- **Exercise aim**
Reproduce word for word the lines of the listing, starting at the line that contains "Given: Open the Hadamar link in the text" and ending at the line that contains "point(874,254)", with both of those lines included.

- **Records taken from a collection**
[BEGIN]
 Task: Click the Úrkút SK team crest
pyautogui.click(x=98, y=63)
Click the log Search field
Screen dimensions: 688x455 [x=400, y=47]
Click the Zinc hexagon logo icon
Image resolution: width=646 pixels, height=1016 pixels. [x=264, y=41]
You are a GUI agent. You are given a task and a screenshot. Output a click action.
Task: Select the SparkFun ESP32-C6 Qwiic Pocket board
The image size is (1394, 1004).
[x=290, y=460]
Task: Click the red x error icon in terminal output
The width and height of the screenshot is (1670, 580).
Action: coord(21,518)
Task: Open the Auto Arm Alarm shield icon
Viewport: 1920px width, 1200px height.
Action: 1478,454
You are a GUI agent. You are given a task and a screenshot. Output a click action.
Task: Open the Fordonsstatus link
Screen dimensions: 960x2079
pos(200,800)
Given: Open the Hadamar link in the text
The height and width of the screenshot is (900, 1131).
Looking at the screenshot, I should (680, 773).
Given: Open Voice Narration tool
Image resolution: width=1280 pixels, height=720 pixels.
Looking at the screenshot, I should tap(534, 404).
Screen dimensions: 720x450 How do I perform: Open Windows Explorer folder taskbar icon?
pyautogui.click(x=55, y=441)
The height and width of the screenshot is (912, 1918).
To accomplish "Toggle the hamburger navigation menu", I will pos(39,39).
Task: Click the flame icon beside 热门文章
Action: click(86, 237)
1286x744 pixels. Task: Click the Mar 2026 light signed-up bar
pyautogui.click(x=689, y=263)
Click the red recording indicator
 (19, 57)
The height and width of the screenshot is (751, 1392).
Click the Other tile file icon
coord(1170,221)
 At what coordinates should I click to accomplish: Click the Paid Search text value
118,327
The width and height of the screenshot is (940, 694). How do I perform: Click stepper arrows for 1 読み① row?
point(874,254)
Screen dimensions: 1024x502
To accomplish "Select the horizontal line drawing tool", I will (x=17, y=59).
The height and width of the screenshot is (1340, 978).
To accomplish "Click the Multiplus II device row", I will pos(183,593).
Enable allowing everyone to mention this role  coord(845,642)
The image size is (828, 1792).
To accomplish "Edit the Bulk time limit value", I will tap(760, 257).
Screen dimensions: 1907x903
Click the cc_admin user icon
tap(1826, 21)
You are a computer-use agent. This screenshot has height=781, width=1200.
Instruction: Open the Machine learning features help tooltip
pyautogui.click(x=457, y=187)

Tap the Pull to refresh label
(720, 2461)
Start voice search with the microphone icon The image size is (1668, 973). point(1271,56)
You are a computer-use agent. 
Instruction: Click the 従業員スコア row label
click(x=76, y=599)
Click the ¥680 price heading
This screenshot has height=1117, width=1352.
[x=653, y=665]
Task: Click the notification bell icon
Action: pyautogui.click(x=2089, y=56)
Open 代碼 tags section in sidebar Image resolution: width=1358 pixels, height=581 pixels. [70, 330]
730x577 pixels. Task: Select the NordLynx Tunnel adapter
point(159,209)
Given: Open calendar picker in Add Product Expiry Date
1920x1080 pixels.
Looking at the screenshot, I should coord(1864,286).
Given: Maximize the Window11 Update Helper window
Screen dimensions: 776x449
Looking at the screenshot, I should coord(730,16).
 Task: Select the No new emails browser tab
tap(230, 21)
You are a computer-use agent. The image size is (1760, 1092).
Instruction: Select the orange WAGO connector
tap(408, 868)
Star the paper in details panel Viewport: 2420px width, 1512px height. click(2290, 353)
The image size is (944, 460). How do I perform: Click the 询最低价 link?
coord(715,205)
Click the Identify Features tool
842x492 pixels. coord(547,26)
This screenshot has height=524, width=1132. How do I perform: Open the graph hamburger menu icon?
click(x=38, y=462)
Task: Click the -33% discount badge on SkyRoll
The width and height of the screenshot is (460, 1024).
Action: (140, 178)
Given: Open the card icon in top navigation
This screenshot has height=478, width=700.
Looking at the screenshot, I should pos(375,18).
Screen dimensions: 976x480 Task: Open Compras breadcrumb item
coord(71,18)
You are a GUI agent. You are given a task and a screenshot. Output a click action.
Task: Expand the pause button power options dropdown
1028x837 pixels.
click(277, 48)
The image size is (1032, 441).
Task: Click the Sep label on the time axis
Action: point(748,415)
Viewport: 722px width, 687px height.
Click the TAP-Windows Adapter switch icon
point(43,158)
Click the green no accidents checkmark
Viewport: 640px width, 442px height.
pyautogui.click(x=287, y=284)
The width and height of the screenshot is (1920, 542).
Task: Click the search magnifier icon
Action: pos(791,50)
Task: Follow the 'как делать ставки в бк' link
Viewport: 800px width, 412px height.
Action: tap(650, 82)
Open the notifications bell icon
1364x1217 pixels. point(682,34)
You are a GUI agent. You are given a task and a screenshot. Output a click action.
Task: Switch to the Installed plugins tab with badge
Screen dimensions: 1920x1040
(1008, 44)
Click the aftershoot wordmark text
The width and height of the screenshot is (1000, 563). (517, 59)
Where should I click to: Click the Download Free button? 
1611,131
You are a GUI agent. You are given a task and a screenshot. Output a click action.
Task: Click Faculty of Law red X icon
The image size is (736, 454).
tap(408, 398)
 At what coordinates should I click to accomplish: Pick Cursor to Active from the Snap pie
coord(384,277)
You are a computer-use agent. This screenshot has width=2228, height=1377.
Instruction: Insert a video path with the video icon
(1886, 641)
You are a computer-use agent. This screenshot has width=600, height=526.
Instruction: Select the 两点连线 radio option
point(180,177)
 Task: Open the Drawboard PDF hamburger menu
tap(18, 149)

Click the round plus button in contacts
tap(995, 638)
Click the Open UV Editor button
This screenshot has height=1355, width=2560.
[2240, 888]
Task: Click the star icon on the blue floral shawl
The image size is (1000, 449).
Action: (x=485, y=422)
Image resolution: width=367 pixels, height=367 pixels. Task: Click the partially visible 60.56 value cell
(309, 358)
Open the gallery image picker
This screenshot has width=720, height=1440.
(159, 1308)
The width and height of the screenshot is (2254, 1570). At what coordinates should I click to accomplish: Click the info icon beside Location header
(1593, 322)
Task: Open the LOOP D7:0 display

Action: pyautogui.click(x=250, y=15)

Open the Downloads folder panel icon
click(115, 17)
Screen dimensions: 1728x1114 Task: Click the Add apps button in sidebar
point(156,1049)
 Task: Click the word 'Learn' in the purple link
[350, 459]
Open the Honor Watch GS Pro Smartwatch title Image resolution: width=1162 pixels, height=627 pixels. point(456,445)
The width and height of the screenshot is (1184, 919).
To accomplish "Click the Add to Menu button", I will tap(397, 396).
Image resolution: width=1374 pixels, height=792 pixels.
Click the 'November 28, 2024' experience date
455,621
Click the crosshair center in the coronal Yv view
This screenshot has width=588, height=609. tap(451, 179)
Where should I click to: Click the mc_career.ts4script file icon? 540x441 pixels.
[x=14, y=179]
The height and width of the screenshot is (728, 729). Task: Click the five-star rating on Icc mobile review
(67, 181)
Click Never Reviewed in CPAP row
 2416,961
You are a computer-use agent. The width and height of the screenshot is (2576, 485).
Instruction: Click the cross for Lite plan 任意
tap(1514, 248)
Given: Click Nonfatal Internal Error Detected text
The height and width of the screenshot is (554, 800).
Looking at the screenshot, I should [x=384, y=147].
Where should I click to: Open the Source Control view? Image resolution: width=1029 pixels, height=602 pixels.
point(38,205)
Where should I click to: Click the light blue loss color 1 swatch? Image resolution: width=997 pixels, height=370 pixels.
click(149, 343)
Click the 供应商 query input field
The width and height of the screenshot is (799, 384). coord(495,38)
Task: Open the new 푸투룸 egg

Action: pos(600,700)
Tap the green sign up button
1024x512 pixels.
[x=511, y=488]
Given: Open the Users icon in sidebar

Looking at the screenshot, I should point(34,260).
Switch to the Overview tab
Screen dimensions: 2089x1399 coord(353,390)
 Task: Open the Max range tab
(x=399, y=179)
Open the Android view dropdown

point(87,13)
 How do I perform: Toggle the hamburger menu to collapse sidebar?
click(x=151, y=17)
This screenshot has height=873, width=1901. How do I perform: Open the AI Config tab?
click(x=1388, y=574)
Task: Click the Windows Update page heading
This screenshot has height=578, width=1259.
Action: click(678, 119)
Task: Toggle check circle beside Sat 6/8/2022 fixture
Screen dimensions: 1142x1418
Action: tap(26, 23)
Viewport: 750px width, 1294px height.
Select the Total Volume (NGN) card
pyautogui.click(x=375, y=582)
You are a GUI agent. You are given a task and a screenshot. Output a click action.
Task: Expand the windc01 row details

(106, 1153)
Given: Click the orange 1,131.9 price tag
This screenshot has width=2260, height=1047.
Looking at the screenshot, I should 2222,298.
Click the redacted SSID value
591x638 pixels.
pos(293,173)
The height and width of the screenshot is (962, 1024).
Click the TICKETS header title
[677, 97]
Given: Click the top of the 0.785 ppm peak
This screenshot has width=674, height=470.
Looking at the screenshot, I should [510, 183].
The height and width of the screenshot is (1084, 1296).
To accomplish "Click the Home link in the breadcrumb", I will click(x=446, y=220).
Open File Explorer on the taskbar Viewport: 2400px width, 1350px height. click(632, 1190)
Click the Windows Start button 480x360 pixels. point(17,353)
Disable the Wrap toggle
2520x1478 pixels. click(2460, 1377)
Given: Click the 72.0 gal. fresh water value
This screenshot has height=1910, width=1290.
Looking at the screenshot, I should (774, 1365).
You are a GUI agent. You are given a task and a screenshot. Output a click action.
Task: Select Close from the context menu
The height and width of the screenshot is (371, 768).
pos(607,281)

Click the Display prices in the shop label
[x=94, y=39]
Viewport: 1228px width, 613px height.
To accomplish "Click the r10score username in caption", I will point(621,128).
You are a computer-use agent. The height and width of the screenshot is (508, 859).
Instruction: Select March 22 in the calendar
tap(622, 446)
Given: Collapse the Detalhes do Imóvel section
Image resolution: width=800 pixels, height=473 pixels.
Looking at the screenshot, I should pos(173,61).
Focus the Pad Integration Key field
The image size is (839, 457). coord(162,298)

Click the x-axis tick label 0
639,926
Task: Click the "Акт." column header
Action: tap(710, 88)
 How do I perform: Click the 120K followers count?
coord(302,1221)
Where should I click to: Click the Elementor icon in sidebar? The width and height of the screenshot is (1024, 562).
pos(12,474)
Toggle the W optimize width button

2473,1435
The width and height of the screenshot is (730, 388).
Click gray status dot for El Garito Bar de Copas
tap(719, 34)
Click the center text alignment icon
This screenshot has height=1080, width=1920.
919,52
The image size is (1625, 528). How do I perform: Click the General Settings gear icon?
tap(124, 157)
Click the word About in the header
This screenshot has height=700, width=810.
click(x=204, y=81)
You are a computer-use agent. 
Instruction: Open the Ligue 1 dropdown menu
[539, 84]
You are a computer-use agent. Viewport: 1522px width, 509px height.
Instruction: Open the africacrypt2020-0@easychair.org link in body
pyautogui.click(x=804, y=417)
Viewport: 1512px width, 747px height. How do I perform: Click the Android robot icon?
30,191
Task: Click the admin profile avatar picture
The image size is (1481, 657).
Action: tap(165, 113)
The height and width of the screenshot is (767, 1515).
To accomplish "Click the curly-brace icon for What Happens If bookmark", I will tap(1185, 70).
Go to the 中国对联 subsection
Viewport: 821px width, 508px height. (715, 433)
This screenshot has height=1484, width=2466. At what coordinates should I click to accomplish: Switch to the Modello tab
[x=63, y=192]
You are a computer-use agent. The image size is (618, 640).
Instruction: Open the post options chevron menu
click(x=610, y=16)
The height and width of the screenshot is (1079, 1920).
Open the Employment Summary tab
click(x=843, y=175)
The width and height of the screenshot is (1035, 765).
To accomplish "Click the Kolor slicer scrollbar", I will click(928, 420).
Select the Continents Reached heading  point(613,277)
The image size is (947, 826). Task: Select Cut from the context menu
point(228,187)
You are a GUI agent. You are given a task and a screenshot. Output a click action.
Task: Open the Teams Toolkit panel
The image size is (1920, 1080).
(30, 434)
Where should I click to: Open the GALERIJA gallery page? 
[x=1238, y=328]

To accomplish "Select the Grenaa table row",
[END]
- **Correct answer**
Given: Open the Hadamar link in the text
The height and width of the screenshot is (900, 1131).
Looking at the screenshot, I should (680, 773).
Given: Open Voice Narration tool
Image resolution: width=1280 pixels, height=720 pixels.
Looking at the screenshot, I should tap(534, 404).
Screen dimensions: 720x450 How do I perform: Open Windows Explorer folder taskbar icon?
pyautogui.click(x=55, y=441)
The height and width of the screenshot is (912, 1918).
To accomplish "Toggle the hamburger navigation menu", I will pos(39,39).
Task: Click the flame icon beside 热门文章
Action: click(86, 237)
1286x744 pixels. Task: Click the Mar 2026 light signed-up bar
pyautogui.click(x=689, y=263)
Click the red recording indicator
 (19, 57)
The height and width of the screenshot is (751, 1392).
Click the Other tile file icon
coord(1170,221)
 At what coordinates should I click to accomplish: Click the Paid Search text value
118,327
The width and height of the screenshot is (940, 694). How do I perform: Click stepper arrows for 1 読み① row?
point(874,254)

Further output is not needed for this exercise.